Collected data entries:
———
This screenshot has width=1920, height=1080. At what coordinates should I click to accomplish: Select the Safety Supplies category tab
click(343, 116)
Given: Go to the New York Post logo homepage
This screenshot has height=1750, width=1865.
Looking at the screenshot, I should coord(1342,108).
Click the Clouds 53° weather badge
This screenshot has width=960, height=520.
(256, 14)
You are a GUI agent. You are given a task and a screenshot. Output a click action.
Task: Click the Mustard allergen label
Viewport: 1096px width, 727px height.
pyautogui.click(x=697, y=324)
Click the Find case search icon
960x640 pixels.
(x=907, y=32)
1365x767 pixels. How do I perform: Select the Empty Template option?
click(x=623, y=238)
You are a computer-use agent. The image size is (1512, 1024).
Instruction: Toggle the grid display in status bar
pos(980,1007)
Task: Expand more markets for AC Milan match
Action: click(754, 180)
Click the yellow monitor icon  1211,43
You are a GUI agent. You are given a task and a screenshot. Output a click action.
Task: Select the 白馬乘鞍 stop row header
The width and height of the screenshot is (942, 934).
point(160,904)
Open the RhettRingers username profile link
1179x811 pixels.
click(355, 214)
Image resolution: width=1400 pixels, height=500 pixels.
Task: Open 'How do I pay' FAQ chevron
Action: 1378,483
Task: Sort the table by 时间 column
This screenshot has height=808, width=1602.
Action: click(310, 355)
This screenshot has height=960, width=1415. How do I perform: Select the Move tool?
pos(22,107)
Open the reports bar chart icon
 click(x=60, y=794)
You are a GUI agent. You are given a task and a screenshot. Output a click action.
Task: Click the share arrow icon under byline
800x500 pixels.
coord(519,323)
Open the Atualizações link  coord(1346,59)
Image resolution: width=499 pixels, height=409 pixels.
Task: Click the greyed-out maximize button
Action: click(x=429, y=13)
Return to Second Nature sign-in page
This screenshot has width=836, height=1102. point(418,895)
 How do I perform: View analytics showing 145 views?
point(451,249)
———
Instructions to follow: Every entry above should be transcribed exactly as it appears.

Result for this task:
This screenshot has width=1920, height=1080. At what coordinates should I click to accomplish: Select the Safety Supplies category tab
click(343, 116)
Given: Go to the New York Post logo homepage
This screenshot has height=1750, width=1865.
Looking at the screenshot, I should coord(1342,108).
Click the Clouds 53° weather badge
This screenshot has width=960, height=520.
(256, 14)
You are a GUI agent. You are given a task and a screenshot. Output a click action.
Task: Click the Mustard allergen label
Viewport: 1096px width, 727px height.
pyautogui.click(x=697, y=324)
Click the Find case search icon
960x640 pixels.
(x=907, y=32)
1365x767 pixels. How do I perform: Select the Empty Template option?
click(x=623, y=238)
You are a computer-use agent. The image size is (1512, 1024).
Instruction: Toggle the grid display in status bar
pos(980,1007)
Task: Expand more markets for AC Milan match
Action: click(754, 180)
Click the yellow monitor icon  1211,43
You are a GUI agent. You are given a task and a screenshot. Output a click action.
Task: Select the 白馬乘鞍 stop row header
The width and height of the screenshot is (942, 934).
point(160,904)
Open the RhettRingers username profile link
1179x811 pixels.
click(355, 214)
Image resolution: width=1400 pixels, height=500 pixels.
Task: Open 'How do I pay' FAQ chevron
Action: 1378,483
Task: Sort the table by 时间 column
This screenshot has height=808, width=1602.
Action: click(310, 355)
This screenshot has height=960, width=1415. How do I perform: Select the Move tool?
pos(22,107)
Open the reports bar chart icon
 click(x=60, y=794)
You are a GUI agent. You are given a task and a screenshot. Output a click action.
Task: Click the share arrow icon under byline
800x500 pixels.
coord(519,323)
Open the Atualizações link  coord(1346,59)
Image resolution: width=499 pixels, height=409 pixels.
Task: Click the greyed-out maximize button
Action: click(x=429, y=13)
Return to Second Nature sign-in page
This screenshot has width=836, height=1102. point(418,895)
 How do I perform: View analytics showing 145 views?
point(451,249)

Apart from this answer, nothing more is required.